Novel metals and metal complexes as platforms for cancer therapy

Abstract

Metals are essential cellular components selected by nature to function in several indispensable biochemical processes for living organisms. Metals are endowed with unique characteristics that include redox activity, variable coordination modes, and reactivity towards organic substrates. Due to their reactivity, metals are tightly regulated under normal conditions and aberrant metal ion concentrations are associated with various pathological disorders, including cancer. For these reasons, coordination complexes, either as drugs or prodrugs, become very attractive probes as potential anticancer agents. The use of metals and their salts for medicinal purposes, from iatrochemistry to modern day, has been present throughout human history. The discovery of cisplatin, cis-[Pt(II) (NH(3))(2)Cl(2)], was a defining moment which triggered the interest in platinum(II)- and other metal-containing complexes as potential novel anticancer drugs. Other interests in this field address concerns for uptake, toxicity, and resistance to metallodrugs. This review article highlights selected metals that have gained considerable interest in both the development and the treatment of cancer. For example, copper is enriched in various human cancer tissues and is a co-factor essential for tumor angiogenesis processes. However the use of copper-binding ligands to target tumor copper could provide a novel strategy for cancer selective treatment. The use of nonessential metals as probes to target molecular pathways as anticancer agents is also emphasized. Finally, based on the interface between molecular biology and bioinorganic chemistry the design of coordination complexes for cancer treatment is reviewed and design strategies and mechanisms of action are discussed.

Fig. (1)

Chemical structures of platinum(II) complexes, Cisplatin, Carboplatin, and Oxaliplatin. The platinum(IV) complex Satraplatin has been used to overcome concerns of low bioavailability.
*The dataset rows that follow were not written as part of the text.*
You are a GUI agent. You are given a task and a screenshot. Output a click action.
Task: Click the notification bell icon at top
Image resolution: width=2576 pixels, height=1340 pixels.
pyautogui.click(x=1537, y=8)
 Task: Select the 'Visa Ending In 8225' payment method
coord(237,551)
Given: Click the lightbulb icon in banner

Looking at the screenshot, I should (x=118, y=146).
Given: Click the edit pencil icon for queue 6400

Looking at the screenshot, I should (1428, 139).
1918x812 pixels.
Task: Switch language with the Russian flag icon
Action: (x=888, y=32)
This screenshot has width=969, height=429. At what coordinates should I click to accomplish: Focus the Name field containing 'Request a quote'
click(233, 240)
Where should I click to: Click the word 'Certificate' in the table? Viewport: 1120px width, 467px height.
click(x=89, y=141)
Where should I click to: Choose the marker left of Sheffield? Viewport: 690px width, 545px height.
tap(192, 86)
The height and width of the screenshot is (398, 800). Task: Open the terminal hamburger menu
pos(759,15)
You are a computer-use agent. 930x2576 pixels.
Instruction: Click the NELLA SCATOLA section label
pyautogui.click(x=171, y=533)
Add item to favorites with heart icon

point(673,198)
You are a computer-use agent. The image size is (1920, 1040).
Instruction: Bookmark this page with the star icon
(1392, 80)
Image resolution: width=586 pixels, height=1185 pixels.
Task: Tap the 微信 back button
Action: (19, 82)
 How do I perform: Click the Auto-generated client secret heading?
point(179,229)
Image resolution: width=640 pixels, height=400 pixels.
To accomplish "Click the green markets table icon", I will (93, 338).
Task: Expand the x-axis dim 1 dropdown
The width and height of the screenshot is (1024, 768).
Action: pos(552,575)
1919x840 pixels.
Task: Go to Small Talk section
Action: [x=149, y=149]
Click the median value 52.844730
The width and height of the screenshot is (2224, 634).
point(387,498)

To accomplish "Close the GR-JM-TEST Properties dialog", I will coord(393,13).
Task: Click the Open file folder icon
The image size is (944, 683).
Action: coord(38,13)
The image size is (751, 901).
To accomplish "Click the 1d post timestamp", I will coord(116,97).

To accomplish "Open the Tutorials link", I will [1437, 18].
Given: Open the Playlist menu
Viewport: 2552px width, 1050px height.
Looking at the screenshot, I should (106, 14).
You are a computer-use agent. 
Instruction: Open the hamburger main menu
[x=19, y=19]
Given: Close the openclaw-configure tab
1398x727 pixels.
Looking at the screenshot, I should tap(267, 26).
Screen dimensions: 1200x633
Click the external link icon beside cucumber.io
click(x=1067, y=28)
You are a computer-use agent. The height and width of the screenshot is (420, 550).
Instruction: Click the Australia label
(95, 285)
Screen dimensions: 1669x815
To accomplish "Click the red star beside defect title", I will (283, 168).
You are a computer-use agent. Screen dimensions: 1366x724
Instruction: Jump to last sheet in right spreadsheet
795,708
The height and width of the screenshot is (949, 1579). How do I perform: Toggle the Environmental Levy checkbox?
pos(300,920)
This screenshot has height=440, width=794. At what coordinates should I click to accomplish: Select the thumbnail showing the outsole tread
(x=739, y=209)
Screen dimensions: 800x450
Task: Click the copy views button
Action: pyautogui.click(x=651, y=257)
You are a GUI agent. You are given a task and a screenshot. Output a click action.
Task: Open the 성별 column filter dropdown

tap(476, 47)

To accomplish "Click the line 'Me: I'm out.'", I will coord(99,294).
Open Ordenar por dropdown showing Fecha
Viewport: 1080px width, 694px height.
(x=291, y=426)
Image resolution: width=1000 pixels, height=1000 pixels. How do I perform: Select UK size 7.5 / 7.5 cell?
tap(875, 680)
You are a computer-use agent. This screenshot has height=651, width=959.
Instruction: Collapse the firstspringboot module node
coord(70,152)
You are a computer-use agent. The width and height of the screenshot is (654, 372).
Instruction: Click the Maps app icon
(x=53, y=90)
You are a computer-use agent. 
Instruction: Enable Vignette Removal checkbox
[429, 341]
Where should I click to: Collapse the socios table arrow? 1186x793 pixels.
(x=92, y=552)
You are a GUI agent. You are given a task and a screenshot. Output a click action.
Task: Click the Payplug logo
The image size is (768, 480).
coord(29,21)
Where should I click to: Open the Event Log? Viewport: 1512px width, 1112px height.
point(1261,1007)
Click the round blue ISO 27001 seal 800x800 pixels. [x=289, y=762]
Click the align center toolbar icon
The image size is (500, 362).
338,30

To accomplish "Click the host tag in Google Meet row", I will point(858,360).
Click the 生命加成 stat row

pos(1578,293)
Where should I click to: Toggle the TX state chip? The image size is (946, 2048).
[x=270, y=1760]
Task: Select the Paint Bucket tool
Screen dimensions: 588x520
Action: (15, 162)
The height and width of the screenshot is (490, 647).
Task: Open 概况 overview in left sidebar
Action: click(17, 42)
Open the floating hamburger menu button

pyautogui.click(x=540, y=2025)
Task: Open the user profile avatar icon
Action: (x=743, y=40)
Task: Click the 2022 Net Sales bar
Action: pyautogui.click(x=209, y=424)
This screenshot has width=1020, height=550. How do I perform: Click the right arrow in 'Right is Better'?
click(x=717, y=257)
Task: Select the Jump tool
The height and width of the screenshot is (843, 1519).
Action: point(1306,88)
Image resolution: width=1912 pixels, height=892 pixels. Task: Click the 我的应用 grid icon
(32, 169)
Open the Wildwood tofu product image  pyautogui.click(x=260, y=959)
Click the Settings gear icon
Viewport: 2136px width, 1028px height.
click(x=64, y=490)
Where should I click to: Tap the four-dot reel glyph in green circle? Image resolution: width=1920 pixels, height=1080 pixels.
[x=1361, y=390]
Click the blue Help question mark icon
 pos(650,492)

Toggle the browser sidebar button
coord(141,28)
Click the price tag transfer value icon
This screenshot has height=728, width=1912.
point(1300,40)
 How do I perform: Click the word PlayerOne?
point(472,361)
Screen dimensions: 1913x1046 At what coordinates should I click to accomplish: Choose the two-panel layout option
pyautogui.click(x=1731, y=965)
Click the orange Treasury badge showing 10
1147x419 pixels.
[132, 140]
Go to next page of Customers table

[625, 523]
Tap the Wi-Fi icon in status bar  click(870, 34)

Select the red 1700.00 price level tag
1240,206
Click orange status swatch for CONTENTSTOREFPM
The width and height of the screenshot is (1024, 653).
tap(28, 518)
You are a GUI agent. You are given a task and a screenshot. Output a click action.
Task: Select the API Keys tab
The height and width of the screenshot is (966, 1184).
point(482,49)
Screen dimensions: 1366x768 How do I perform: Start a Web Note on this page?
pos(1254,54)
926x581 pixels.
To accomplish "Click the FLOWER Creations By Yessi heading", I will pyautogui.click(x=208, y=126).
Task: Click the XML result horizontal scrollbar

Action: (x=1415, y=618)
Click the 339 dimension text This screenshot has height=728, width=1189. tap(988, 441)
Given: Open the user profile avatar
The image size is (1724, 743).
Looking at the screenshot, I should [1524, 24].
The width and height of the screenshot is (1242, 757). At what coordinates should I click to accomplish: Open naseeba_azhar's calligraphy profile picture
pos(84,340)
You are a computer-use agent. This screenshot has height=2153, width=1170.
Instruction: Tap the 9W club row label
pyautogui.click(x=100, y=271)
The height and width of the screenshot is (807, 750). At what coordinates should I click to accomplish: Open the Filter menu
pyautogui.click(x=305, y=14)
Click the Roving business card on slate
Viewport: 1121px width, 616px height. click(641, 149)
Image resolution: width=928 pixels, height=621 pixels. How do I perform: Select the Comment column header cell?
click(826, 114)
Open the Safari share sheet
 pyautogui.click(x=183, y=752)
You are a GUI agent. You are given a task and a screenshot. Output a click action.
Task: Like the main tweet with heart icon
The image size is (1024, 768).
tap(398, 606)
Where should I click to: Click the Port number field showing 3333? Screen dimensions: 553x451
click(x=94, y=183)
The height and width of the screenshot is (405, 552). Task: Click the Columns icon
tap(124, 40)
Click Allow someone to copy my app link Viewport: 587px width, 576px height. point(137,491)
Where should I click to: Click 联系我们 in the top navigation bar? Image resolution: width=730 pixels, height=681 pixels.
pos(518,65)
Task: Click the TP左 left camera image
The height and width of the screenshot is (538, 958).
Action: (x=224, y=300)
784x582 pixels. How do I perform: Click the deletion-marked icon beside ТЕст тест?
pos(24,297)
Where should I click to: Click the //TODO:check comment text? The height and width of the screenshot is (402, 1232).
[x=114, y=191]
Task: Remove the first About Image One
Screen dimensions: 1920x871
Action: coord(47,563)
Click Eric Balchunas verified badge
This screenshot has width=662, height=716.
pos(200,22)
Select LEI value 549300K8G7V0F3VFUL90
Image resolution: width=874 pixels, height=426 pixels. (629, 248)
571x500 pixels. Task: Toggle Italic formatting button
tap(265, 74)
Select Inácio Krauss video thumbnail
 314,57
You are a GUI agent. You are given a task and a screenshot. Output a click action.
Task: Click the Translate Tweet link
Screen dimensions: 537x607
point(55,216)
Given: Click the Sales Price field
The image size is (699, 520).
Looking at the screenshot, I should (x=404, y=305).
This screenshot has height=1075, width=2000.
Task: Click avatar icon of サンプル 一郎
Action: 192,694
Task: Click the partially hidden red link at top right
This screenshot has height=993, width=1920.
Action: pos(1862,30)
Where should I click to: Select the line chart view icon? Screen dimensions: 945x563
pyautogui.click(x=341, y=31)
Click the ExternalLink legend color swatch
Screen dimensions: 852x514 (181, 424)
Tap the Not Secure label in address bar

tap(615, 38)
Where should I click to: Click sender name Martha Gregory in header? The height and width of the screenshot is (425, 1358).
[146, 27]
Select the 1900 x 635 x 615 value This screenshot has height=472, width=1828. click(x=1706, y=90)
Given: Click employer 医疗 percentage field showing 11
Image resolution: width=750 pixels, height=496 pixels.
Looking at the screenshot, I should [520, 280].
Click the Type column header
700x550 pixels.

Platinum(IV)-complexes have been designed with appended moieties (estrogen and the GHT inhibitor ethacraplatin) to optimize the anticancer effects of cisplatin. Platinum(IV) diazide complexes have been designed that are activated upon irradiation.

Fig. (2)

The ubiquitin-proteasome pathway plays a crucial role in maintaining cellular homeostatic function by selectively degrading various proteins including those involved in critical cellular functions. Proteins destined for degradation are first tagged with a chain of ubiquitin molecules by a multi-enzymatic system consisting of Ub-activating (E1), Ub-conjugating (E2), and Ub-ligating (E3) enzymes. The ubiquitin tagged protein is then translocated to the 26S proteasome where it undergoes degradation and the ubiquitin molecules are subsequently recycled. The 20S proteasome constitutes the proteolytic core and consists of a series of outer α-subunits and inner β-subunits mediated by atleast three distinct enzymatic activities. These include the chymotrypsin-like, trypsin-like, and peptidylglutamyl peptide hydrolyzing-like/PGPH.

Fig. (3)

Chemical structures of synthetic gold complexes as proteasome inhibitors: Au(DMDT)Br₂, AUL12, and AUL15. Both Au(DMDT)Br₂ and AUL12 have a trivalent oxidation state, whereas AUL15 is monovalent.

Fig. (4)

Chemical structures of synthesized Zinc and Copper-containing complexes as proteasome inhibitors from the dithiocarbamate family, (PyDTC) and (EtDTC).

Fig. (5)

Chemical structures of copper-chelating ligands DSF, DDTC PDTC, and CQ.

Fig. (6)

Asymmetric [NN’O]-containing metal complexes as proteasome inhibitors. R represents different groups at the 4^th and 6^th positions. M represents the metal ion, in this case, gallium(III), copper(II), nickel(II), and zinc(II) were used. Complexes were synthesized at a two ligand to one metal ratio.